Polecenie. Przeskaluj, proszę, wiersze od wiersza z "iMac Pro (21, 504)" do wiersza z "Xperia (47, 402)" włącznie: przepisz je w całości, a każdą współrzędną w odpowiedziach pomnóż przez 1,6 i zaokrąglij do liczby całkowitej, połówki w górę.

Rekordy z tekstem i wskazaniami elementów:
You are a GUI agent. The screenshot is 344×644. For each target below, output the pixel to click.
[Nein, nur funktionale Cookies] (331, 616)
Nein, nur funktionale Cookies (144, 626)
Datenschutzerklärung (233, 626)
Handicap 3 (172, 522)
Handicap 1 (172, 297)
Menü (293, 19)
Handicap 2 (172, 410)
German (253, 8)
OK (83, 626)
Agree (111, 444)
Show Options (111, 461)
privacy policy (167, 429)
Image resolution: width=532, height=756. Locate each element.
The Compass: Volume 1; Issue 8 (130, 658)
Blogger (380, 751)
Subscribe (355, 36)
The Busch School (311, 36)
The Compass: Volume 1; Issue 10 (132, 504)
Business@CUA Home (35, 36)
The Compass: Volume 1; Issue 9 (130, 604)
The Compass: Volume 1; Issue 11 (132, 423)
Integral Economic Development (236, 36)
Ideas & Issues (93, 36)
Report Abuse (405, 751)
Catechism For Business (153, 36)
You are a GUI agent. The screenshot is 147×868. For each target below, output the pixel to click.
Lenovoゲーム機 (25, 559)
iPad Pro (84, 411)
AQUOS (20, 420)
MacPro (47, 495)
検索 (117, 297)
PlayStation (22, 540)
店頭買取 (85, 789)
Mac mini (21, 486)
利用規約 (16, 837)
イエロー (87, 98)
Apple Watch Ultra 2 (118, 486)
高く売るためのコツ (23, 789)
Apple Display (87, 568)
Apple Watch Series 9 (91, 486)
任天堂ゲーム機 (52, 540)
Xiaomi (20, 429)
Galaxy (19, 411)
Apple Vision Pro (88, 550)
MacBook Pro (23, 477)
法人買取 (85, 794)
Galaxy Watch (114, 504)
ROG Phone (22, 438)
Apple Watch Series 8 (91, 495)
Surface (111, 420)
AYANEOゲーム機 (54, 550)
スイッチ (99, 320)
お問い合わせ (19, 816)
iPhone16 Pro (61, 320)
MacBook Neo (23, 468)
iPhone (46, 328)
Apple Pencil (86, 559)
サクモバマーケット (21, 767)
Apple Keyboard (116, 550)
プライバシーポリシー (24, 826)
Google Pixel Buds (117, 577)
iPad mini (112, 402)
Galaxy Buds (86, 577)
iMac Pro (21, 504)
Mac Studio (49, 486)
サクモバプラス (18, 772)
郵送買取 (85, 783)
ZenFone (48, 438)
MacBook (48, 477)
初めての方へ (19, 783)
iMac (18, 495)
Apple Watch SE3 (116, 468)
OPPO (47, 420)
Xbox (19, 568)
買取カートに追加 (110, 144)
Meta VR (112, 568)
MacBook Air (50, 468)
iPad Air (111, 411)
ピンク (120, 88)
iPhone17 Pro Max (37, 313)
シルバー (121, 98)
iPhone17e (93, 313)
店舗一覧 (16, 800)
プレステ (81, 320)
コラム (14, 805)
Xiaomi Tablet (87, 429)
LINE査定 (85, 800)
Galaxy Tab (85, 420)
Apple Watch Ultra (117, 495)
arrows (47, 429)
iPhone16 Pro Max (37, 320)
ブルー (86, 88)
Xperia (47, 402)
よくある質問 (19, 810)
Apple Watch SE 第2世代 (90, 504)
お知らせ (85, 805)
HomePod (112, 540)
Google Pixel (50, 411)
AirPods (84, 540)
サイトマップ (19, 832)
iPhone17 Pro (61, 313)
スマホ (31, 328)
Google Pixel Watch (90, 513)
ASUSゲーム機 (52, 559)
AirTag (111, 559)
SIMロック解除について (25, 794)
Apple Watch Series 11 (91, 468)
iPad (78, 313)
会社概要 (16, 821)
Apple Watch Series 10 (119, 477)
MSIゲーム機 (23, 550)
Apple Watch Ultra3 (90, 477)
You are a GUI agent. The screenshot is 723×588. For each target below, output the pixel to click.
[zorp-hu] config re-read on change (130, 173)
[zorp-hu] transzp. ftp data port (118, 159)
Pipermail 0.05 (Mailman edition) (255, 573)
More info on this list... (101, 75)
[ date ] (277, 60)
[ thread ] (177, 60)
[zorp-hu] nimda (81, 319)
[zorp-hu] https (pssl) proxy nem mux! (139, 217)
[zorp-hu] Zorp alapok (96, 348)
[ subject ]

Rozwiązanie.
iMac Pro (34, 806)
Mac Studio (78, 778)
サクモバプラス (29, 1235)
郵送買取 (136, 1253)
ZenFone (77, 701)
MacBook (77, 763)
初めての方へ (30, 1253)
iMac (29, 792)
Apple Watch SE3 (186, 749)
OPPO (75, 672)
Xbox (30, 909)
買取カートに追加 (176, 230)
Meta VR (179, 909)
MacBook Air (80, 749)
iPad Air (178, 658)
ピンク (192, 141)
iPhone17 Pro Max (59, 501)
シルバー (194, 157)
iPhone17e (149, 501)
店舗一覧 (26, 1280)
プレステ (130, 512)
コラム (22, 1288)
Xiaomi Tablet (139, 686)
LINE査定 (136, 1280)
Galaxy Tab (136, 672)
Apple Watch Ultra (187, 792)
arrows (75, 686)
iPhone16 Pro Max (59, 512)
ブルー (138, 141)
Xperia (75, 643)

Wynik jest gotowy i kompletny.